From the link I didn't understand why hardware didn't do check-sum checking. Or in fact it does and only if one using a) veth and b) nic without hardware check-summing is affected?
Hardware verification IS performed. For various reasons, the nic never itself drips packets that are corrupt, packets are instead marked by HW as either verified or unverified. When a packet is marked as unverified, the kernel should verify and potentially reject the packet before delivery to the application. The bug in the veth driver causes the kernel to treat packets marked unverified as "verified"
The hardware does do checksumming at the link layer (usually). This is talking about the TCP checksum, which is an essentially redundant (and 16 bit!) sum higher up the protocol stack. Honestly it's mostly useless as an error detection mechanism. But it's required per spec to be validated, and the veth devices apparently didn't.

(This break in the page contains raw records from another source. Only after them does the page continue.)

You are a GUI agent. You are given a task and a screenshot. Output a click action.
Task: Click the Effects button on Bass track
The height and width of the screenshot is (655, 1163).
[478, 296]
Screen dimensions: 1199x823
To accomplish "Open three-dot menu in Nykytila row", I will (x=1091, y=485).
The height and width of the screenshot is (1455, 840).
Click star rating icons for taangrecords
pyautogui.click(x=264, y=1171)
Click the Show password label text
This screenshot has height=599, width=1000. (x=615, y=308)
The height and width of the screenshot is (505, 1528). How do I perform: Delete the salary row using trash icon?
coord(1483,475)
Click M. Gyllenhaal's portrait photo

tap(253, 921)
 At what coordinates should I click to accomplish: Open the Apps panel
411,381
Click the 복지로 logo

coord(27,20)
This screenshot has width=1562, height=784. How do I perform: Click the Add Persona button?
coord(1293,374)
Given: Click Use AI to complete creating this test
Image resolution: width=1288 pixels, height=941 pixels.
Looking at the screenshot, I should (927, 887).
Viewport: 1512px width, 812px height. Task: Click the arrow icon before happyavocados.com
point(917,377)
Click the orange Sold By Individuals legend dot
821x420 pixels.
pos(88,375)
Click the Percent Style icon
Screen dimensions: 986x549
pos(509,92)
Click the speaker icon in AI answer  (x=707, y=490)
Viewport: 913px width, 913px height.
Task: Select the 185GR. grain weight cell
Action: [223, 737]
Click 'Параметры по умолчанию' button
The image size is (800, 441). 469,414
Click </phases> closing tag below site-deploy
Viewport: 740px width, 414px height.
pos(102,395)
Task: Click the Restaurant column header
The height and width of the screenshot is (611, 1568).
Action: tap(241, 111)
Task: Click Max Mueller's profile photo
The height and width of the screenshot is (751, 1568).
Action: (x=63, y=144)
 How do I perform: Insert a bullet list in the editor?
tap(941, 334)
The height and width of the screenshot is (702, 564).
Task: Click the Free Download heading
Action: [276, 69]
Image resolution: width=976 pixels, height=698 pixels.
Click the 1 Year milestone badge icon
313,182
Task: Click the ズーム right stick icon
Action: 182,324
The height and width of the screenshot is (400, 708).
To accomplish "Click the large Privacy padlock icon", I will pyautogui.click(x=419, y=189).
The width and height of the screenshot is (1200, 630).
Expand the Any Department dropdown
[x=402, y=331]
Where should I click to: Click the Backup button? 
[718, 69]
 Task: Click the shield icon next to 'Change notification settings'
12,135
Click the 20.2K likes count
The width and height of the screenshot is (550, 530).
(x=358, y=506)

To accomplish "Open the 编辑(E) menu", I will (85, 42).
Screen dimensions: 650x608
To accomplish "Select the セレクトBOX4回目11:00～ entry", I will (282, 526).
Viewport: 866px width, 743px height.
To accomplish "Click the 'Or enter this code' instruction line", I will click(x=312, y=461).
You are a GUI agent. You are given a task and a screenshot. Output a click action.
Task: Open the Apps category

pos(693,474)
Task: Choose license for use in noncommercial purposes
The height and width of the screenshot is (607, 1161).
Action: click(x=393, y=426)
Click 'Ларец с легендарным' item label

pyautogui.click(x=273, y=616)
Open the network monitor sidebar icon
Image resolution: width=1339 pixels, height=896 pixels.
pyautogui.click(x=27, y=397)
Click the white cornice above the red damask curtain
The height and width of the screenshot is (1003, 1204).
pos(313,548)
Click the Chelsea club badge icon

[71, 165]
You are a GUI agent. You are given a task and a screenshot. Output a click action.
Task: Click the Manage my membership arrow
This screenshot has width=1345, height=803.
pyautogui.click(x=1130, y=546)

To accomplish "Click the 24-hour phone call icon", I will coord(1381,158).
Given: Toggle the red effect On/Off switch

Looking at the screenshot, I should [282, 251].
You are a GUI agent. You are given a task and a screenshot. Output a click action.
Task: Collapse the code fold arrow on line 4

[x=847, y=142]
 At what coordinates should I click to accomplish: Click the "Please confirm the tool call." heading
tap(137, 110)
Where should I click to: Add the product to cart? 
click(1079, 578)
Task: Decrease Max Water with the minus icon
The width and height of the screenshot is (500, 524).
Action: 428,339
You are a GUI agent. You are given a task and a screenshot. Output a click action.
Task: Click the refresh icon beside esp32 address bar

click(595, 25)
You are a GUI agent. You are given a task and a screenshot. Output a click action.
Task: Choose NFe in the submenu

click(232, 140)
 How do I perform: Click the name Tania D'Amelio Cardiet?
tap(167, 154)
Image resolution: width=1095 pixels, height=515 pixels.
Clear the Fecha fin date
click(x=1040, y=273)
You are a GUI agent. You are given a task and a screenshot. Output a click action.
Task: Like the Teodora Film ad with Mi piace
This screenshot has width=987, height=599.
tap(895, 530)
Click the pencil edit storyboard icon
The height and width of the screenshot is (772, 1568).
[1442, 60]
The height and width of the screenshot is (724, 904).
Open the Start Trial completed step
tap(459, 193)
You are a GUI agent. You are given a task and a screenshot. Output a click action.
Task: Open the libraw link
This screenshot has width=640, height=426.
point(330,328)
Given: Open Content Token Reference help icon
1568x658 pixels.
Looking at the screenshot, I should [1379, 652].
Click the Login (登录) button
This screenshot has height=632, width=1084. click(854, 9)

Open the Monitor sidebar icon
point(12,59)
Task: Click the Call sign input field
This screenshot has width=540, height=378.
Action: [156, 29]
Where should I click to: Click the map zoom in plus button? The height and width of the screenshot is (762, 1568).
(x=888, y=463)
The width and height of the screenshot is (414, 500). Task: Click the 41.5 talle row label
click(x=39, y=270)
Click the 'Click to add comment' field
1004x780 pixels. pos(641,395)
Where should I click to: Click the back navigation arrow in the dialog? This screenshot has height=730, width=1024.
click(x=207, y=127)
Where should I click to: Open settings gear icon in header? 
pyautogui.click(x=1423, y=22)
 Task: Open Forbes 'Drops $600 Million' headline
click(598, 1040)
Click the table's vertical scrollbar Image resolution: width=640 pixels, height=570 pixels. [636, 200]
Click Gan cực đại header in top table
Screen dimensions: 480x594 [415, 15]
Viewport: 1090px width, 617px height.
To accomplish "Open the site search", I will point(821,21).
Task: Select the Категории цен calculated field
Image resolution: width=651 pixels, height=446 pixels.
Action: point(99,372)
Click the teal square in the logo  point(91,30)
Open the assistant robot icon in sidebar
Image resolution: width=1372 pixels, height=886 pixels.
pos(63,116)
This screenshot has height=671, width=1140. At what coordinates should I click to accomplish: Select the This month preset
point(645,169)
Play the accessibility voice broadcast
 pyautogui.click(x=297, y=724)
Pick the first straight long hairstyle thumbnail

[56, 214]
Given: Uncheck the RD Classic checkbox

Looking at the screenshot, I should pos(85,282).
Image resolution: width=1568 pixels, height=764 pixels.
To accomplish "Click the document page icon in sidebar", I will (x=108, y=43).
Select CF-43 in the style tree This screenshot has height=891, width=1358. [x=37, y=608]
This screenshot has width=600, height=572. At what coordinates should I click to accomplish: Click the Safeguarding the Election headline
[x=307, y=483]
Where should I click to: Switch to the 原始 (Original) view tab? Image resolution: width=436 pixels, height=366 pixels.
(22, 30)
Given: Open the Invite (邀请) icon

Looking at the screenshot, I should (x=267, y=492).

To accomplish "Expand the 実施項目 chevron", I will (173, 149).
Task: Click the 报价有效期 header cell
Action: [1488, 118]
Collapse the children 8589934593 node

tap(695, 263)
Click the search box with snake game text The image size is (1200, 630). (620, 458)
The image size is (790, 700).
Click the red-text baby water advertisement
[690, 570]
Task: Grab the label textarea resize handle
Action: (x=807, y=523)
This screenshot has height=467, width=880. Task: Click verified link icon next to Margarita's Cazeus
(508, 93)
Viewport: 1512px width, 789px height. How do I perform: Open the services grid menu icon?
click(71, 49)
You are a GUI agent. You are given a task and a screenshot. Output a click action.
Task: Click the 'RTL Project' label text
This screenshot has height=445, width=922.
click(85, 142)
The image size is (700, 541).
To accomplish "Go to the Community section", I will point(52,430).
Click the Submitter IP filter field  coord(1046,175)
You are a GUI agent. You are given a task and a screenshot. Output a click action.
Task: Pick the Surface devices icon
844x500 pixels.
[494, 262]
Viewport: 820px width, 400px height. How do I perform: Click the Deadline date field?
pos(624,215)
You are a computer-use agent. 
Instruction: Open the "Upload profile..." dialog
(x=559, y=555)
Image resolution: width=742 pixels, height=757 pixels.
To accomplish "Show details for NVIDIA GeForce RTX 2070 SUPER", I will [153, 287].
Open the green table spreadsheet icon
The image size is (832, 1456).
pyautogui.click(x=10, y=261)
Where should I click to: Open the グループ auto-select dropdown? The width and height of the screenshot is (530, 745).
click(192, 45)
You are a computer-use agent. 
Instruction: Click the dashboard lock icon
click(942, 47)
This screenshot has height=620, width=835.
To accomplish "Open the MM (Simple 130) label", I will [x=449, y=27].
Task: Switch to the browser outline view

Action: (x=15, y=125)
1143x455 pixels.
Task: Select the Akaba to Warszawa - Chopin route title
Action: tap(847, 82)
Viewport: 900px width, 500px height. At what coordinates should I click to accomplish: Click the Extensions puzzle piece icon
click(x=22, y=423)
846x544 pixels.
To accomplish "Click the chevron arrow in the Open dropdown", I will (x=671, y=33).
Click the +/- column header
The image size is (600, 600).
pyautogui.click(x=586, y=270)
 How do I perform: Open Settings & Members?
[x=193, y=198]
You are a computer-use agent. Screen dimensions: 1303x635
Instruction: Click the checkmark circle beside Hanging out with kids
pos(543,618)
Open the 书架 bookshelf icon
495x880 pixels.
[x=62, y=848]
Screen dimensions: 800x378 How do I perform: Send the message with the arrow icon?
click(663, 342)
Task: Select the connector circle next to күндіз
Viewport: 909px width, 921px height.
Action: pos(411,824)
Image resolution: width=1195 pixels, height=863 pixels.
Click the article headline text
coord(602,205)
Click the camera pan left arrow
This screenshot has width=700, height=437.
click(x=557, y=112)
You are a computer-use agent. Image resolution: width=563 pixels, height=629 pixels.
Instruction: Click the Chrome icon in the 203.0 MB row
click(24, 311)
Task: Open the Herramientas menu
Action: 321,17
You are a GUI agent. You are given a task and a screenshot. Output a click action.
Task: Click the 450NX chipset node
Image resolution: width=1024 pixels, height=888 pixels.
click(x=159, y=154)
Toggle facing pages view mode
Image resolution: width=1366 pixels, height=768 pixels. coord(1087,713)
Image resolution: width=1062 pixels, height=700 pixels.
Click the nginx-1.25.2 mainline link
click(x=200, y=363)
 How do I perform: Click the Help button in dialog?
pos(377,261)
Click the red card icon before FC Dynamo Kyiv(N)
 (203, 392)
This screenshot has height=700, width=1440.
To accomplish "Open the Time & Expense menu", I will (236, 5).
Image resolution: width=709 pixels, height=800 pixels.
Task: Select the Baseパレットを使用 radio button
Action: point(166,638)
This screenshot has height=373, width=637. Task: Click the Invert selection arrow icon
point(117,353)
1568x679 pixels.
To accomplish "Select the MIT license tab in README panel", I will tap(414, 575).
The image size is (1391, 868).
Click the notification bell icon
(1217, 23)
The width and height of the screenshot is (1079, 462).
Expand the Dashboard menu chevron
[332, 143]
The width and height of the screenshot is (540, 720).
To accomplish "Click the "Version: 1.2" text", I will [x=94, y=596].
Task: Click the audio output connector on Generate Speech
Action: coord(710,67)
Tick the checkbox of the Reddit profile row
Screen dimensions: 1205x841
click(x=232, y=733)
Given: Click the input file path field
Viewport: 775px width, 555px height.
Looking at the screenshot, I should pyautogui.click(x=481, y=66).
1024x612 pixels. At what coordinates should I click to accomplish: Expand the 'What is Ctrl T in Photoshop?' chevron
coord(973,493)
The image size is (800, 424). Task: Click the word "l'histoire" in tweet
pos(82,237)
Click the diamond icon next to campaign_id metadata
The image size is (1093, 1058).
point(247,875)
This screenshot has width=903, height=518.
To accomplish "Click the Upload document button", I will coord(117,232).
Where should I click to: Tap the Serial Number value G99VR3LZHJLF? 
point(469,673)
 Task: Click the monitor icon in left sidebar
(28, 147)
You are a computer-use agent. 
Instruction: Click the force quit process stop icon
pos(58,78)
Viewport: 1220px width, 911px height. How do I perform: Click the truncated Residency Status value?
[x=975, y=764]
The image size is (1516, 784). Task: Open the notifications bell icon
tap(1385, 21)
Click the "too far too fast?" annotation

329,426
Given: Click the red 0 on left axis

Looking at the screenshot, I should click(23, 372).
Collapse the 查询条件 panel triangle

Its actually very useful, although very weak. The link layer check, at least in the case of Ethernet, really only protects your data "on the wire". It doesn't protect it inside the switches. It turns out there are failure modes, such as the one that caused this issue, where the packets get corrupted inside the switch (probably due to bad RAM). Details about how this can happen: http://www.evanjones.ca/tcp-and-ethernet-checksums-fail.html
After this kernel bug was fixed, the TCP checksum did its job and discarded all the corrupt packets.